In the case of Staton, the Iowa Supreme Court held that a defendant being sentenced after a guilty verdict does not have the right to say, at sentencing, that he was offered a lower charge and fewer years in prison if he had just plead guilty pursuant to a plea offer. Obviously, the prosecutor was willing to allow the defendant a lesser charge and a less harsh penalty if he would have plead guilty so the State would not have had to go to the time, trouble, and expense of a trial; after all there is even a rule of procedure that says you can't mention plea discussion or offers in any preceding, criminal or civil. It has been encoded.
All well and good you say. However, there needs to be some discussion. I expect 98% of all criminal cases are resolved by a plea of guilty, normally to a lesser charge or fewer charges than were filed. So, if you get charged with 18 traffic violations and the deal is if you plead guilty to nine of them, nine will be dismissed, you take the offer. If every criminal case that is filed were to be tried, every one, the judicial system would break down in a day. What I mean is that if every person charged with a crime when appearing in court said not guilty it would be over - finished - done.
So what our legislators and courts have done is to make sure that the process is correctly administered; that is ensuring plenty of convictions with the minimum amount of work: It is a matter of handling the thousands of cases that come before the courts. And law enforcement understands this so they file every charge they can think of when they take you to jail.
If you have committed some heinous crime (such as driving while barred) but the prosecutor offers to reduce the charge to a simple misdemeanor which carries 30 days in jail instead of two years in prison and you refuse and are convicted and the prosecutor gets up before the court and tells the judge you are a risk to society and should go to prison for two years or at least spend six months in county, you are not allowed to tell the judge that the prosecutor didn't think you were such a bad fellow when he previously offered a lesser charge and less time incarcerated. On the surface of things, this doesn't seem very fair.
The rationale of the Court goes like this: "A contrary holding might have a chilling effect on plea offers; some prosecutors presumably would be deterred from extending a plea offer if the defendant in his allocution could later argue the plea offer supports a lighter sentence". This one statement of the Court holds a dozen different issues, none of which are addressed.
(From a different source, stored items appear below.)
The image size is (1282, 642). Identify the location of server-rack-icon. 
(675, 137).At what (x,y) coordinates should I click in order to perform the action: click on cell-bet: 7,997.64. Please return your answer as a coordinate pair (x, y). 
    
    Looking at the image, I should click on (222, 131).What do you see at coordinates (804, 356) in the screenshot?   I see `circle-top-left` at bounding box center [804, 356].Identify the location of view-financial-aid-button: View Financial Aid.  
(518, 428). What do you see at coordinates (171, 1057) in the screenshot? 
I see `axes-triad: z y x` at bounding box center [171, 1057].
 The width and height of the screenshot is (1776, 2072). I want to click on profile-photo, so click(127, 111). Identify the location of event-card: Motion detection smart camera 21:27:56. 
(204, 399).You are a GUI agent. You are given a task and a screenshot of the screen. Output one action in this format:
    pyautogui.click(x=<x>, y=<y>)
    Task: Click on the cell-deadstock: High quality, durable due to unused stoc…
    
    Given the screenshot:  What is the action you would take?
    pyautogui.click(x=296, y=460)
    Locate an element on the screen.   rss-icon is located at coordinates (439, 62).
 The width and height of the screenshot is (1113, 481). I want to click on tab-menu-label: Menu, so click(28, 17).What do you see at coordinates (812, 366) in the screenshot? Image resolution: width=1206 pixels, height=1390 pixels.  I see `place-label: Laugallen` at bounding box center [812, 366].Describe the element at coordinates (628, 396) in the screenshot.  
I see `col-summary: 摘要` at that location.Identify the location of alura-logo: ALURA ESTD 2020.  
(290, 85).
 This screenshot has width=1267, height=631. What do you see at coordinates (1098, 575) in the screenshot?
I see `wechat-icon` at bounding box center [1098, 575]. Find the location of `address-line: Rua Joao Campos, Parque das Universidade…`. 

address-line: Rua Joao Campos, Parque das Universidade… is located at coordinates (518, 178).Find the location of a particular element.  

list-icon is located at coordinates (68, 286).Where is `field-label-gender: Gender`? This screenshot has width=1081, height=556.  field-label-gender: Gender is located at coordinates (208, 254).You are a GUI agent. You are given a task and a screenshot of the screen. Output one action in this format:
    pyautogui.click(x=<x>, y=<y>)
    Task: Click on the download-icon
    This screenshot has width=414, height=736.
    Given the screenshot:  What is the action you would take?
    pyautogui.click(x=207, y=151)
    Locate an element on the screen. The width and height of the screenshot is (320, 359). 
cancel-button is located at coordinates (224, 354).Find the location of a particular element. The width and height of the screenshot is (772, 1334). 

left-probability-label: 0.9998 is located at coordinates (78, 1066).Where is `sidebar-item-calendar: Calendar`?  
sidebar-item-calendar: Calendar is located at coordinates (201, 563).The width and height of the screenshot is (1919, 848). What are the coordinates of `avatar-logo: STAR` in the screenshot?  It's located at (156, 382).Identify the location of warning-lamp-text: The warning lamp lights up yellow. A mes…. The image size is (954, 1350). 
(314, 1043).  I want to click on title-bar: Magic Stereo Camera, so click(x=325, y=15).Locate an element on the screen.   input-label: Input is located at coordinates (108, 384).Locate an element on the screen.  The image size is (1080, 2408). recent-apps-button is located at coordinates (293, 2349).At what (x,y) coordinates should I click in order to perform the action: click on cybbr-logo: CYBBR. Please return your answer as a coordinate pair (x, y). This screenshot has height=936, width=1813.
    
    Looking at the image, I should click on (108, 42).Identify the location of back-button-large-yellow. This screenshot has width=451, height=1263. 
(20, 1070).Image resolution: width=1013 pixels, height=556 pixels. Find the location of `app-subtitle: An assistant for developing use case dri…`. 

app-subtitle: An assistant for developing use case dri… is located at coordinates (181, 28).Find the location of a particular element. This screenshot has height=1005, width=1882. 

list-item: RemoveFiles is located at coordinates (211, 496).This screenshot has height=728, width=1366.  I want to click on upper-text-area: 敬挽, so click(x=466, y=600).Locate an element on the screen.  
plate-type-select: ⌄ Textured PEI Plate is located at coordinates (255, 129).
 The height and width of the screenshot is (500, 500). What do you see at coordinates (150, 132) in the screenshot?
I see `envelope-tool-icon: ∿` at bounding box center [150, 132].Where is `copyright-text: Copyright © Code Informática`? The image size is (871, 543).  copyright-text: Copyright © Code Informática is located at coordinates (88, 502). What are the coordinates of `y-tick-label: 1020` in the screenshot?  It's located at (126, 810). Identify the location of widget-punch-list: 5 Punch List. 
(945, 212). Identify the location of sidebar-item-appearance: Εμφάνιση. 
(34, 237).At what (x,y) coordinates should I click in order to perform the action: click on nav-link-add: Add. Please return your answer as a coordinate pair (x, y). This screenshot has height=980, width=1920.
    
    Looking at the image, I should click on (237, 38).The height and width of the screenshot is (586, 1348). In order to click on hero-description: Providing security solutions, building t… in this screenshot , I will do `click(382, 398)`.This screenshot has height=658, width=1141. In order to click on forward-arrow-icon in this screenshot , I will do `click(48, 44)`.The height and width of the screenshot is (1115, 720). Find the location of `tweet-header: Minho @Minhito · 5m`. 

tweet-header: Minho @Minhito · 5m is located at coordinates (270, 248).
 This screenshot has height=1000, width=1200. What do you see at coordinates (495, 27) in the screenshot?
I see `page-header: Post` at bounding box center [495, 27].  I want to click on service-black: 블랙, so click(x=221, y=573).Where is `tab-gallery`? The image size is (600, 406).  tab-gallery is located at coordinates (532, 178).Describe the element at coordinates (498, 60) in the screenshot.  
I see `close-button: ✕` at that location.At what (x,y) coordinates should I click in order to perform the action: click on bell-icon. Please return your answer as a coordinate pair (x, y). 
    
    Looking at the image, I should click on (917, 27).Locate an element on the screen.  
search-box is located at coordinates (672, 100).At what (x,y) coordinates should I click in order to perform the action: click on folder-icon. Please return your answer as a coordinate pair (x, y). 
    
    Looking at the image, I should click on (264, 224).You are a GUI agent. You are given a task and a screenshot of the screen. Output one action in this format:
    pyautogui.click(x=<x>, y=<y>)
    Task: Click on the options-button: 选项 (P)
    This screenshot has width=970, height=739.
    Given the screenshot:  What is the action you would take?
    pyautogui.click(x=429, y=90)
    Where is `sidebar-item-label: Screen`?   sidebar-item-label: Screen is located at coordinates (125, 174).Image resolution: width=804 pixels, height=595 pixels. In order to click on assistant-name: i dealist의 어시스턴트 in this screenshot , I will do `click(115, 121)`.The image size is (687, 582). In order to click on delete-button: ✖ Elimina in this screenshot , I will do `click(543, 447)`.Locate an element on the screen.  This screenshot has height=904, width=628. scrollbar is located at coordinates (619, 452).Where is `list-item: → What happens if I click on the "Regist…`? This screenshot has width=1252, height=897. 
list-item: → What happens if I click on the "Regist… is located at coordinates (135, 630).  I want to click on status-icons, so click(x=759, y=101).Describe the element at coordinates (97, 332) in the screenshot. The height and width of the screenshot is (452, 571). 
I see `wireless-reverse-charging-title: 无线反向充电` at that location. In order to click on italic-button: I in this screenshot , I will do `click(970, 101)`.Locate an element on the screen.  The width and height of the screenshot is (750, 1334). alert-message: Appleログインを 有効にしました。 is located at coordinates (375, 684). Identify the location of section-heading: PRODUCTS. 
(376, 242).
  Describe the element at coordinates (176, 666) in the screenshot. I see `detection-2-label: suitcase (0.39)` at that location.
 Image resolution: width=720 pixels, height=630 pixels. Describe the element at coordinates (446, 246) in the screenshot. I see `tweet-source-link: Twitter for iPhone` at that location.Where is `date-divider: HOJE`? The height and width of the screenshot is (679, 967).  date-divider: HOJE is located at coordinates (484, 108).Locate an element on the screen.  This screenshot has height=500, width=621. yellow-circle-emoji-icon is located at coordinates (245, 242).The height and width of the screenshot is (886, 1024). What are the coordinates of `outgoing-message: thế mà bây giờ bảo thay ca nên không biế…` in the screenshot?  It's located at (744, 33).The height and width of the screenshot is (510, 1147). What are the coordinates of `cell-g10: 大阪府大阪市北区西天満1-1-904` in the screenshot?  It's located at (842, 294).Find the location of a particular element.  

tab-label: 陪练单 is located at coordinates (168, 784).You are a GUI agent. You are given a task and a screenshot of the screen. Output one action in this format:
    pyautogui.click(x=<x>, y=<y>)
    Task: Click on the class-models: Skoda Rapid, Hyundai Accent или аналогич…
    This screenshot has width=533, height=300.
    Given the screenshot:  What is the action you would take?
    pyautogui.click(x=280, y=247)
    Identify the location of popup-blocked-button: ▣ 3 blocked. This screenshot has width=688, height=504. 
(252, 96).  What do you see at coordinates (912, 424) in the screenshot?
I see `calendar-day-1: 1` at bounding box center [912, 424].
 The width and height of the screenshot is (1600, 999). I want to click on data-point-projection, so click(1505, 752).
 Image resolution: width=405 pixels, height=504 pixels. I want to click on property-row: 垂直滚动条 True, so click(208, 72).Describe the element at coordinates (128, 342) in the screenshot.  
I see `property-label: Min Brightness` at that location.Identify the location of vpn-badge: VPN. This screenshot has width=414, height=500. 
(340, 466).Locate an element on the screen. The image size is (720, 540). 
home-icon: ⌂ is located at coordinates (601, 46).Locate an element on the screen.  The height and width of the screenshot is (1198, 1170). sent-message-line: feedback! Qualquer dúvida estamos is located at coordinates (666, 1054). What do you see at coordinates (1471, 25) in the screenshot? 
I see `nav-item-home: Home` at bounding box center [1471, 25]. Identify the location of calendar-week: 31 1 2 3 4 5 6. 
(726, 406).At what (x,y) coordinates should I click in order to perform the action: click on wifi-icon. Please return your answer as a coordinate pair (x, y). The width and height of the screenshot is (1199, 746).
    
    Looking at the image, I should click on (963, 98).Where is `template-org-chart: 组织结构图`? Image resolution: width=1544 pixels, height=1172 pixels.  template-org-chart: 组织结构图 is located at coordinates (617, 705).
What happens is, if you continue to proclaim your innocence, which you certainly have the right to do, and are convicted regardless, you subject yourself to a harsher penalty than you were offered with a plea. Is there any question as to why 98% of all crimes are disposed of by plea? Efficiency is necessary. In the system we have built where the criminal law's primary function is to control the public, this is how it has to go. You are a bad guy if you commit a crime and a really bad guy if you go to trial.